For example, within the “free trade” rhetorical framework, the complicated economic concept of division of labor hides like a stowaway assumption in the water closet of easier-to-understand laymen’s idea of trade, so that the true nature of the discussion is disguised in simplistic equivalences of “national interest” to “individual interest.” That is to say, nations “trade” with each other just as individuals do, according to this magician’s logic; in “their “own interests,” seeking “mutual benefit.” Notice, then, how “trade” has subtly become one with division of labor the moment the mind accepts the metaphor. And more than that: notice how nations rationally choose between courses of action, not merely whether to “trade” goods and services which they have in excess (a fairly straightforward process), but also what goods and services to produce in collaboration with other nations! This latter idea is much more sublime and radical, in ways that obscure the facile equivalence of nations with rational individuals.
Anyone who has observed with dispassion the “organs of ratiocination” by which nations (especially “free” and “democratic” nations) “rationally choose” their economic and foreign policies in the course of messy, real-world human affairs would get a good chuckle out of this hidden assumption. But then, that’s why it’s hidden. And one supposes that the free trade true believers, the ones who really know what the aim of free trade is, must quite enjoy that chuckle, too—privately.
In fact, the end of “free trade” versus canonical “trade” is something else altogether. It has a different goal—which requires that its frame of reference for “rationally choosing” economic means cannot be the same as the frame of reference of the traditional advocate of international trade.
To put it bluntly: “free trade” does not care one iota about the goals of particular nations; rather, it sees nations as obstacles to collective progress (for the left-wing free trader) or to human freedom (for the right-wing free trader). It takes a more abstract view of society—or, more precisely, of social collaboration—than does traditional political economy. But it is helpful to their cause that partisan dupes on all sides in any national political context fail to see how directly this globalist frame of reference conflicts with national interests all partisans claim to advance. Thus, they say with a straight face that “free trade” will of course make America wealthier (than non-free trade). And it follows of course then that “non-free” trade will make America less wealthy. Here blind faith sustains partisans even in the face of contrary evidence.
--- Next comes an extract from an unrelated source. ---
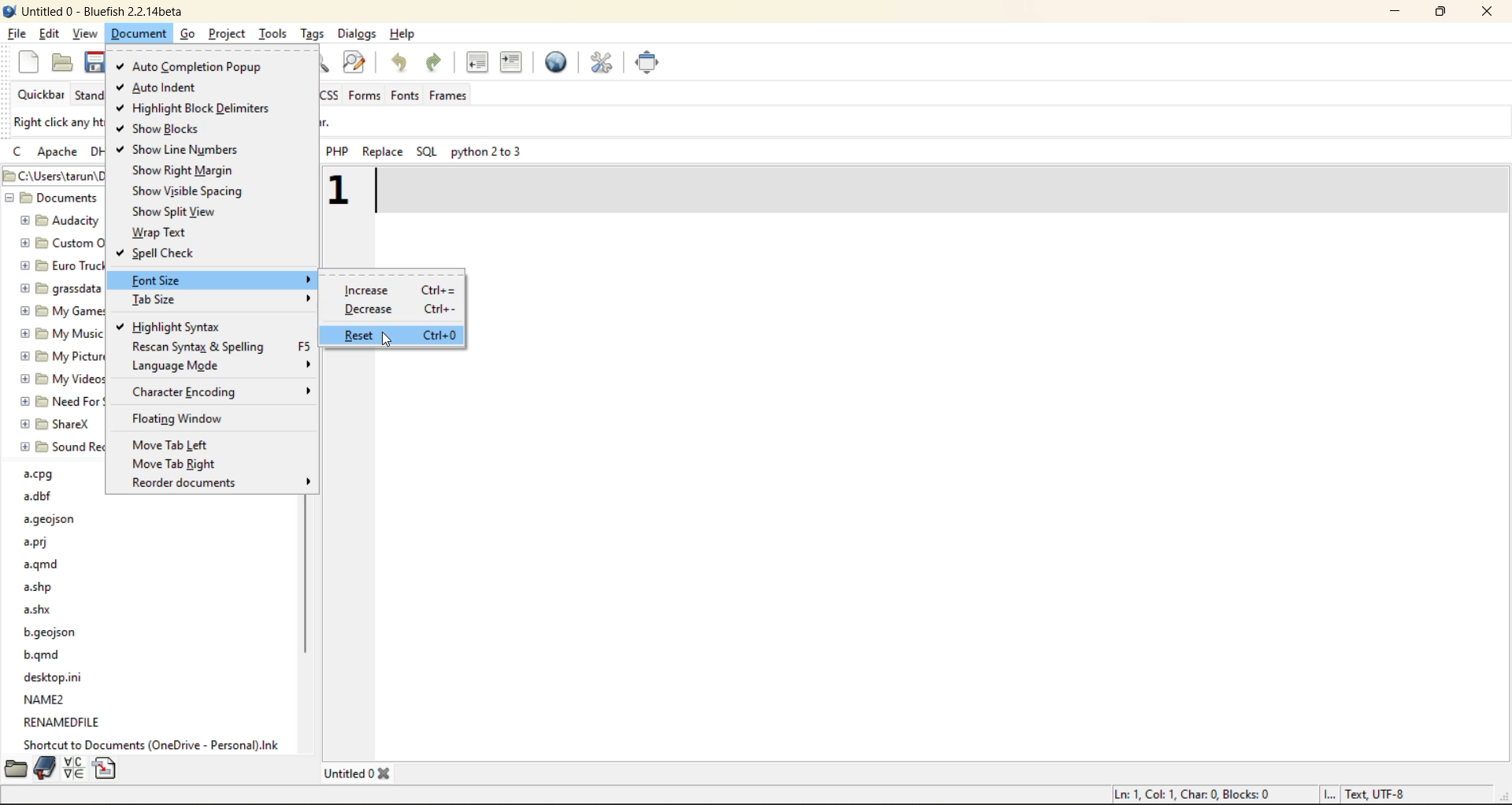  What do you see at coordinates (46, 768) in the screenshot?
I see `bookmarks` at bounding box center [46, 768].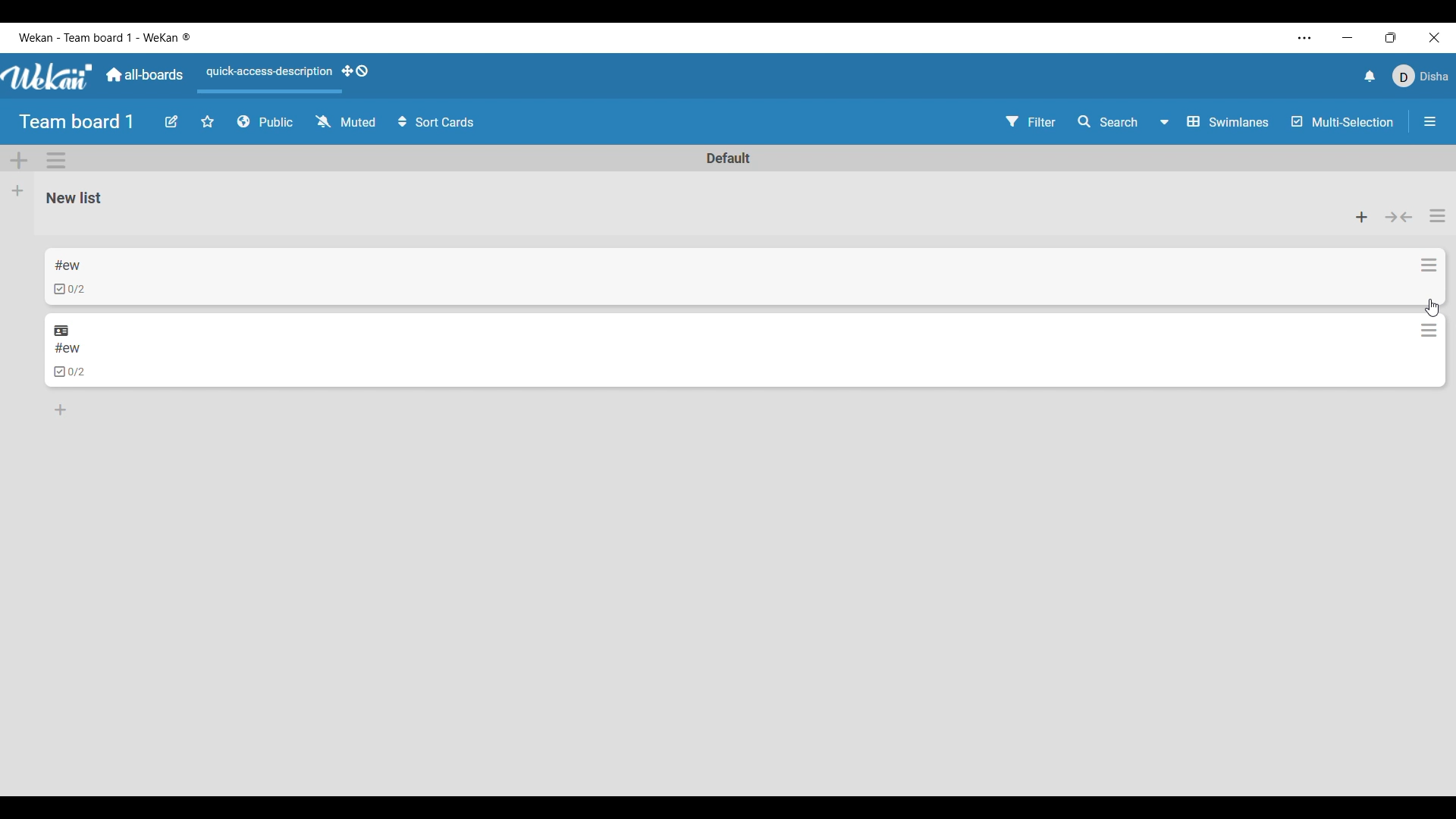 Image resolution: width=1456 pixels, height=819 pixels. I want to click on Add card to bottom of list, so click(61, 411).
The law of equilibrium, they knew full well, all but guarantees a decline in capitalization of American labor as global free trade “naturally” forces capital to flow from the United States, a high-wage country, to regions of the world with “cheaper” (that is, low-wage) labor. For in the mind of the free trader, the fact that one country might pay higher wages to their workers is due to “unnatural” and “artificial” conditions” created by the existence of nation-state boundaries that inhibit the free flow of labor and capital, upon which a world system must depend. This leveling of wage-price structures across the globe, necessitating a dip in standards of living in high-wage countries in order to lift wages in poorer countries, is a feature, not a bug, to the committed free trader.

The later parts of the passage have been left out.